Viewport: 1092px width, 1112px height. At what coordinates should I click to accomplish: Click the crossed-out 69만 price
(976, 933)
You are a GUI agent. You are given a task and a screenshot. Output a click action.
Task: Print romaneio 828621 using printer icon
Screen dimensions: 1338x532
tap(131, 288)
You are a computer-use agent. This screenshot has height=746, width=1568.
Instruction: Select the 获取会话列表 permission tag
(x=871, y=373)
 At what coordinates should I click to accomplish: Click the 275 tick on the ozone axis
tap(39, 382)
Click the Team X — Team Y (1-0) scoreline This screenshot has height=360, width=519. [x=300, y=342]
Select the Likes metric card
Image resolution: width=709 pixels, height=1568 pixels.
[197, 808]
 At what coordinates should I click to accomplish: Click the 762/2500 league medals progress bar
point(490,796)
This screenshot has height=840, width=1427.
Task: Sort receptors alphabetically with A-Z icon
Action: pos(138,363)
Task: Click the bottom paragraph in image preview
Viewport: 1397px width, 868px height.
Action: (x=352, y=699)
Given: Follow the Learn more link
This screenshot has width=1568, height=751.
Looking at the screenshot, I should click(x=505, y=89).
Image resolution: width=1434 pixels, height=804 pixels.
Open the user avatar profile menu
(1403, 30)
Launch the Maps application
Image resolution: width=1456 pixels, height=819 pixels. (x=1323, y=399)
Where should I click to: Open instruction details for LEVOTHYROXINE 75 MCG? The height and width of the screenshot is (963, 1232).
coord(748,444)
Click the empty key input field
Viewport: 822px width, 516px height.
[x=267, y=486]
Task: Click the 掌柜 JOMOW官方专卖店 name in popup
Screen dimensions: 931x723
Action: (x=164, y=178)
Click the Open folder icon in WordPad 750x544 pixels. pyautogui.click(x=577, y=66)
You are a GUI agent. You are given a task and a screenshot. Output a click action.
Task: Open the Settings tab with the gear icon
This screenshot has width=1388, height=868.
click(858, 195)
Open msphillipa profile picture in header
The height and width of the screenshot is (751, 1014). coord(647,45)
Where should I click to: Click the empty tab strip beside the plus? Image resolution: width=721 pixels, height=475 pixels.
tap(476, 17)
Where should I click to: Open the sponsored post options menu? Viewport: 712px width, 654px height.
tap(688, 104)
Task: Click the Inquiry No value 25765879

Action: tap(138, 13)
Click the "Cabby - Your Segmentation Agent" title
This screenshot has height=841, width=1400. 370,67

--------------------------------

Write out the listing once more, matching it exactly.

Answer to this exercise:
Viewport: 1092px width, 1112px height. At what coordinates should I click to accomplish: Click the crossed-out 69만 price
(976, 933)
You are a GUI agent. You are given a task and a screenshot. Output a click action.
Task: Print romaneio 828621 using printer icon
Screen dimensions: 1338x532
tap(131, 288)
You are a computer-use agent. This screenshot has height=746, width=1568.
Instruction: Select the 获取会话列表 permission tag
(x=871, y=373)
 At what coordinates should I click to accomplish: Click the 275 tick on the ozone axis
tap(39, 382)
Click the Team X — Team Y (1-0) scoreline This screenshot has height=360, width=519. [x=300, y=342]
Select the Likes metric card
Image resolution: width=709 pixels, height=1568 pixels.
[197, 808]
 At what coordinates should I click to accomplish: Click the 762/2500 league medals progress bar
point(490,796)
This screenshot has height=840, width=1427.
Task: Sort receptors alphabetically with A-Z icon
Action: pos(138,363)
Task: Click the bottom paragraph in image preview
Viewport: 1397px width, 868px height.
Action: (x=352, y=699)
Given: Follow the Learn more link
This screenshot has width=1568, height=751.
Looking at the screenshot, I should click(x=505, y=89).
Image resolution: width=1434 pixels, height=804 pixels.
Open the user avatar profile menu
(1403, 30)
Launch the Maps application
Image resolution: width=1456 pixels, height=819 pixels. (x=1323, y=399)
Where should I click to: Open instruction details for LEVOTHYROXINE 75 MCG? The height and width of the screenshot is (963, 1232).
coord(748,444)
Click the empty key input field
Viewport: 822px width, 516px height.
[x=267, y=486]
Task: Click the 掌柜 JOMOW官方专卖店 name in popup
Screen dimensions: 931x723
Action: (x=164, y=178)
Click the Open folder icon in WordPad 750x544 pixels. pyautogui.click(x=577, y=66)
You are a GUI agent. You are given a task and a screenshot. Output a click action.
Task: Open the Settings tab with the gear icon
This screenshot has width=1388, height=868.
click(858, 195)
Open msphillipa profile picture in header
The height and width of the screenshot is (751, 1014). coord(647,45)
Where should I click to: Click the empty tab strip beside the plus? Image resolution: width=721 pixels, height=475 pixels.
tap(476, 17)
Where should I click to: Open the sponsored post options menu? Viewport: 712px width, 654px height.
tap(688, 104)
Task: Click the Inquiry No value 25765879

Action: tap(138, 13)
Click the "Cabby - Your Segmentation Agent" title
This screenshot has height=841, width=1400. 370,67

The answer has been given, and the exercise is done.